# [Selection]
• • •

A Space-Efficient Compressed Cache Organization for High Performance Computing



- Hide Paper Summary
Paper Title: A Space-Efficient Compressed Cache Organization for High Performance Computing
Link: https://link.springer.com/chapter/10.1007%2F978-3-540-30566-8_109
Year: ISPA 2004
Keyword: FCMS; Cache Compression; Memory Compression



Back

Highlights

  1. Use super-block tag entry, but do not encode all blocks in the super-block. Instead, only three blocks out of all 16 are encoded. As a result, the offset of the three blocks should also be stored in the tag entry.

  2. Do not need to store compressed size, if blocks are stored compactly and in a pre-determined order.

  3. I did not expect this paper to come up with what seems to be an early proposal of LCP. The actual LCP paper was published 9 years after this paper.

Comments

  1. The paper uses super-block of size 16. I am curious is there any justification for this design choice? Large super-blocks may incur tag contention on the same set especially when spacial locality is strong, since a consecutive range of blocks are mapped to the same set.

This paper proposes Fine-Grained Compressed Memory System (FCMS) as an improvement over a previous proposal SCMS. The authors noted that while SCMS reduces memory bandwidth and effective cache capacity, the maximum compression ratio is limited to two, due to the fact hat SCMS only compresses adjacent even-odd blocks into the same data slot. The paper observes that with a moderately good compression algorithm, many cache blocks can be compressed to less than 50% of the original size, which causes storage under-utilization, as blocks compressed to less than 50% of the original size will leave unused storage in the data slot (which is called internal fragmentation by this paper).

FCMS differs from SCMS by assigning multiple size classes to compressed blocks, rather than only having two (i.e., uncompressed, and half-sized). Compressed block sizes are assigned with different “size buckets”. The paper proposes using 16 buckets, meaning that for 64-byte cache blocks (the paper seems to suggest using 128-byte blocks, but it does not affect our discussion), compressed blocks between size 4i and (4i + 3) will be assigned to bucket i. Cache metadata is also organized such that compressed blocks can occupy a variable number of data buckets in the data array, allowing a more flexible management of cached data.

• • •

# [Given information]
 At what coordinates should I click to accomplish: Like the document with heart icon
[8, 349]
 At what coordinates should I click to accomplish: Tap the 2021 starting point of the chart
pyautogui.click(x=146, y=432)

• • •

# [Set task]
From the summary of the compressed cache paper above, extract the passage that begins with "1. Use super-block" and ends after "the tag entry.", copied word for word.

# [Correct result]
1. Use super-block tag entry, but do not encode all blocks in the super-block. Instead, only three blocks out of all 16 are encoded. As a result, the offset of the three blocks should also be stored in the tag entry.